Gaanman of the Saramaka people
- Reign: 2005 – 2014
- Predecessor: Songo
- Successor: Albert Aboikoni [nl]
- Born: 31 January 1938 Dangogo, Boven Suriname, Surinam
- Died: 24 June 2014 (aged 76) Paramaribo, Suriname

= Belfon Aboikoni =

Belfon Aboikoni (31 January 1938 – 24 June 2014) was granman of the Saramaka maroons in Suriname. Aboikoni was sworn in as chief of the Saramaka, one of Suriname's Maroon peoples, in October 2005 at the age of 65. He succeeded the late chief Songo Aboikoni who died two years earlier. Belfon Aboikoni focused on land rights during his time as chief.

== Biography ==
Aboikoni was born on 31 January 1938 in Dangogo.

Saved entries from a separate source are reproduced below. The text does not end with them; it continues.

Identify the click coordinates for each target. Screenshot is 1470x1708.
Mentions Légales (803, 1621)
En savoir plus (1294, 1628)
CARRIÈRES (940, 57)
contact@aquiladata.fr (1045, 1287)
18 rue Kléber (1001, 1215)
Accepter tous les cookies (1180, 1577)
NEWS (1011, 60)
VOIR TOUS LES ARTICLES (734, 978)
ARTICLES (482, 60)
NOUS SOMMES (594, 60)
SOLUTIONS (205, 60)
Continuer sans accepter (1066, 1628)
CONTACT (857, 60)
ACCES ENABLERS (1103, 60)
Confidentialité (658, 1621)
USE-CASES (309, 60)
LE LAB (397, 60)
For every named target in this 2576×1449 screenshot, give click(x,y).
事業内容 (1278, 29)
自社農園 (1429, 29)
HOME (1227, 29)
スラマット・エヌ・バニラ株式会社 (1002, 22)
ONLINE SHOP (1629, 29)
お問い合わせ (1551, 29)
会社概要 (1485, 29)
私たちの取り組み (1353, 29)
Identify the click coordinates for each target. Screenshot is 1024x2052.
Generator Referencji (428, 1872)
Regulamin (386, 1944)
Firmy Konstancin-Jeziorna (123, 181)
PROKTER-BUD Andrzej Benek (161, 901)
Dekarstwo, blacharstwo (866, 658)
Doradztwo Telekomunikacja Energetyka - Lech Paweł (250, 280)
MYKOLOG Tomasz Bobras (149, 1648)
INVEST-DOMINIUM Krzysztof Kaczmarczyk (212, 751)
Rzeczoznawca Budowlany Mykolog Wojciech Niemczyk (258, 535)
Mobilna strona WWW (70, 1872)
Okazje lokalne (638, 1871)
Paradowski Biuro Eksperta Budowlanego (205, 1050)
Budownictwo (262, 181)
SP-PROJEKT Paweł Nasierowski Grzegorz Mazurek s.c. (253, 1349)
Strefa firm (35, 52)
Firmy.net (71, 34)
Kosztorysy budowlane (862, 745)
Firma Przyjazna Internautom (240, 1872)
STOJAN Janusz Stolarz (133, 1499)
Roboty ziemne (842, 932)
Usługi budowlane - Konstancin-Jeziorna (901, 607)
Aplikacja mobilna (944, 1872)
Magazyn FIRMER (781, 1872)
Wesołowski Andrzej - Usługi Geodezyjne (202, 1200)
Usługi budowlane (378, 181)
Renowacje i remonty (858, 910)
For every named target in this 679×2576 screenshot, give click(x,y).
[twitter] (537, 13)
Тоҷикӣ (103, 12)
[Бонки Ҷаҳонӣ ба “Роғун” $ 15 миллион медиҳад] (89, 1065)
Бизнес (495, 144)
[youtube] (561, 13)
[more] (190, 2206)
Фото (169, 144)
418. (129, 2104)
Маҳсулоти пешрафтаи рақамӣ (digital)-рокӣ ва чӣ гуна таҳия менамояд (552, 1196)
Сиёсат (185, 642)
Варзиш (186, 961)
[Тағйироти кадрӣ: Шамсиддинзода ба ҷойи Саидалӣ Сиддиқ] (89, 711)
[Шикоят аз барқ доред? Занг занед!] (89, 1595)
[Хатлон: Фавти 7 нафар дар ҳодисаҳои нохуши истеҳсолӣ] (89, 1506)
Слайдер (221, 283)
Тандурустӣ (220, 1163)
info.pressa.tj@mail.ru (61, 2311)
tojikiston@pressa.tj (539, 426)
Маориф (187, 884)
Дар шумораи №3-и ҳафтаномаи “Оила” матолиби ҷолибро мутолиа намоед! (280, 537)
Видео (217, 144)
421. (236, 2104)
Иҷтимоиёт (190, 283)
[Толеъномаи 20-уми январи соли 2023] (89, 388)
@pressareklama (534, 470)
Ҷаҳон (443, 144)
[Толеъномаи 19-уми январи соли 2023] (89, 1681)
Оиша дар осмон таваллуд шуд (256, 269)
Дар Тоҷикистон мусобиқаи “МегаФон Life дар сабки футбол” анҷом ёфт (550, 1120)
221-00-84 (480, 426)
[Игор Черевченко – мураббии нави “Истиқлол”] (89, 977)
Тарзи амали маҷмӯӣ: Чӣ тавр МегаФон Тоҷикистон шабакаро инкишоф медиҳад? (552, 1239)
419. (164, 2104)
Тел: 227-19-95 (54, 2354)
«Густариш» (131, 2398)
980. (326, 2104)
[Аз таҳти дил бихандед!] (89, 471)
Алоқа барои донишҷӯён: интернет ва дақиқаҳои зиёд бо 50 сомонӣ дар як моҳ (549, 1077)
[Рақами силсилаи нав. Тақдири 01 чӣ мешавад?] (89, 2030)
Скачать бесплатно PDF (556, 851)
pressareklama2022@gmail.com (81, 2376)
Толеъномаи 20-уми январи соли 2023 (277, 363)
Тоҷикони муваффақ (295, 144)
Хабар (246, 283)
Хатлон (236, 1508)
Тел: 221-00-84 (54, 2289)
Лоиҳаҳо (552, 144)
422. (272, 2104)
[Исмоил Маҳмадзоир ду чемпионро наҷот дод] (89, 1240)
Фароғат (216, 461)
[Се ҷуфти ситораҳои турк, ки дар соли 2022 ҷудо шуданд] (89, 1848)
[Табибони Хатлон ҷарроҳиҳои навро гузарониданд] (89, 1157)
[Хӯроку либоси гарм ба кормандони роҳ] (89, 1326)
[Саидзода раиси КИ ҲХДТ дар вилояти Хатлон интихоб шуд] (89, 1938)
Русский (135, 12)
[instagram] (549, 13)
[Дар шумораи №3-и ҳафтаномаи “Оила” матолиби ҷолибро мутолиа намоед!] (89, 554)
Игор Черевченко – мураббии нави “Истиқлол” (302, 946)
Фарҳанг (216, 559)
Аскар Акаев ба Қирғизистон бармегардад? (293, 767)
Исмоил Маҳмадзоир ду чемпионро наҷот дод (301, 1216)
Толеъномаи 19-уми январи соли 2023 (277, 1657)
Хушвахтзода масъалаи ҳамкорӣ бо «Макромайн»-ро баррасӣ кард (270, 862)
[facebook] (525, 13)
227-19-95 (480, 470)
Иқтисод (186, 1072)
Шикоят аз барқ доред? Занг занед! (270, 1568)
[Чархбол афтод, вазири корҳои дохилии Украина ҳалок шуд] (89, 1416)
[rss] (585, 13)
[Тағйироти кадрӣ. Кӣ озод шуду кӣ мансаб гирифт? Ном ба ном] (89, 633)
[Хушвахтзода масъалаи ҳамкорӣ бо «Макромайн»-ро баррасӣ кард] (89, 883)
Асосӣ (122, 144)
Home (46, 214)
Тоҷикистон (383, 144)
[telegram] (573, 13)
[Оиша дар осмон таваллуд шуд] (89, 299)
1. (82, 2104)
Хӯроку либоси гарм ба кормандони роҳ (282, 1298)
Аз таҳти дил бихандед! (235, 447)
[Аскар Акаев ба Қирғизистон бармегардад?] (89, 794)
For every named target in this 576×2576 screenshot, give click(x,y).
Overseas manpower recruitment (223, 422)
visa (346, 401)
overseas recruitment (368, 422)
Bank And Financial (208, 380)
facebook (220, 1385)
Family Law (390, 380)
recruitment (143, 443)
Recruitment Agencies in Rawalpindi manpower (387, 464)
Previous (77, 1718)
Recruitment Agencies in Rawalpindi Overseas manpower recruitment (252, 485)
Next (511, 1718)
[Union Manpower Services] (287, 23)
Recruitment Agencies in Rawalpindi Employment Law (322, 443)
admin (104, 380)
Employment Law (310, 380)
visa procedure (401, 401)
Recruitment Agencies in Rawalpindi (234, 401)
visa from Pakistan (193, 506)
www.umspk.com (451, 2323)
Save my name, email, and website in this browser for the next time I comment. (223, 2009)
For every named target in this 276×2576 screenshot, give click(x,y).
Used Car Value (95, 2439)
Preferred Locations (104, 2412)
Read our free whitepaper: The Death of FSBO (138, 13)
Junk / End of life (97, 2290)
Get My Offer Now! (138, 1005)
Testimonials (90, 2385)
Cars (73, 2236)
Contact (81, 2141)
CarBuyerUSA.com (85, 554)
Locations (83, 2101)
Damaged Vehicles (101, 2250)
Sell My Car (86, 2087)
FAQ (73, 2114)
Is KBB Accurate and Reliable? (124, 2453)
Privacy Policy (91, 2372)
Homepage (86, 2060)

Aboikoni was well-disposed to the Netherlands and had portraits of Dutch Queens in his residence.

His appointment as granman was accomplished by the government, which was contrary to the tradition of the Saramaka community. The appointment therefore led to disagreement and degenerated in March 2006 in his abduction for a few days by his own family members. Aboikoni remained in Paramaribo for some time, even when the floods of May 2006 hit his home area. In response, he indicated that he was best placed to defend his people from the capital

Chief Belfon Aboikoni died on 24 June 2014, at the age of 76. He had suffered from diabetes and declining health.

Later, after his death, he was praised for the role he had played in the Saramaka judgement.